§ **Task**:
In the entries below, find the line with "Where should I click to: Collapse" and the line with "Image resolution: width=474". Repeat exactly everything between them, those two lines included, but not the pictures.

§ **Recorded data**:
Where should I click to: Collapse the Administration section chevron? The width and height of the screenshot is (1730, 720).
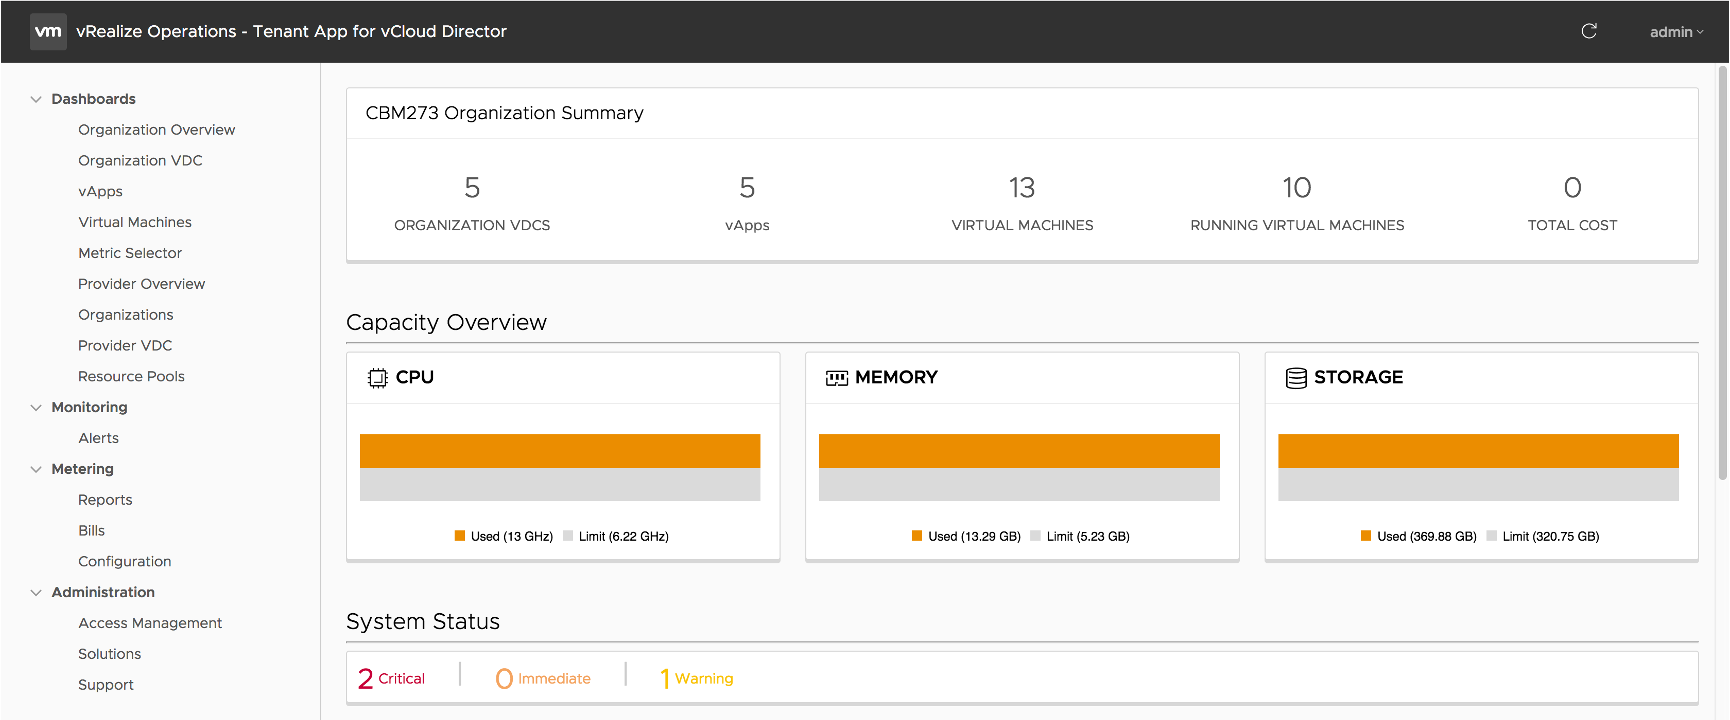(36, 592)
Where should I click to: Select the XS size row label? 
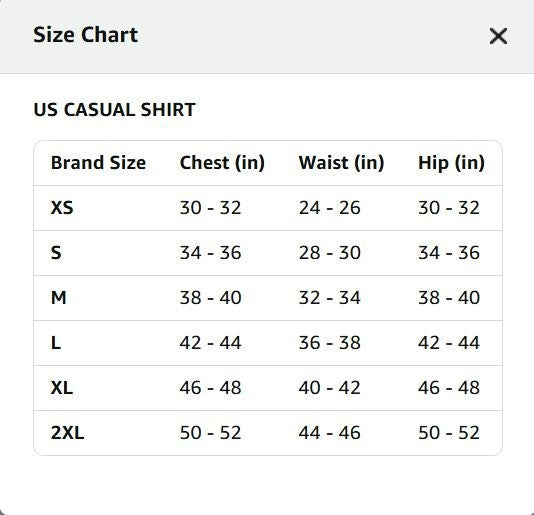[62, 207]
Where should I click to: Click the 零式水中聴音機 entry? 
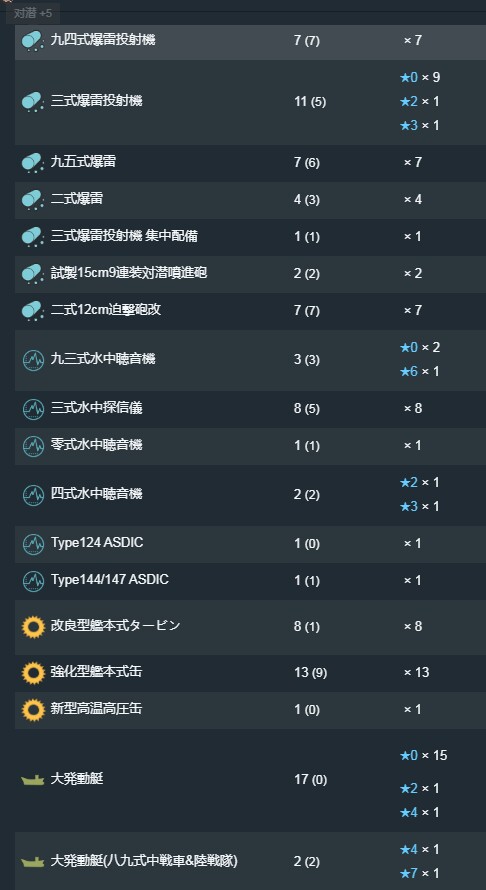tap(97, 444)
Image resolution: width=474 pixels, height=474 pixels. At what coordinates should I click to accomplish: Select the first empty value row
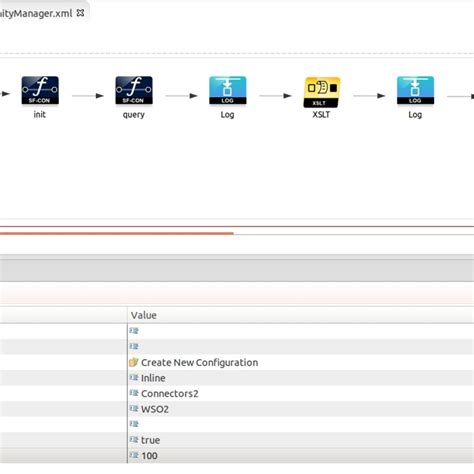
* * *
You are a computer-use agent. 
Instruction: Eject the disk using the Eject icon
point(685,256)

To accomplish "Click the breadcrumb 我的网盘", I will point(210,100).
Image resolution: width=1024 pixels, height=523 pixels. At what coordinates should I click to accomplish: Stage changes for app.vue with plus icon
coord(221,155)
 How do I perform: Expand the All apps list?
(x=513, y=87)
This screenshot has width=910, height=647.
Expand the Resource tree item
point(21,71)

§ **The answer**:
Where should I click to: Collapse the Administration section chevron? The width and height of the screenshot is (1730, 720).
(36, 592)
Where should I click to: Select the XS size row label? 
[62, 207]
Where should I click to: Click the 零式水中聴音機 entry? 
tap(97, 444)
Image resolution: width=474 pixels, height=474 pixels. At what coordinates should I click to accomplish: Select the first empty value row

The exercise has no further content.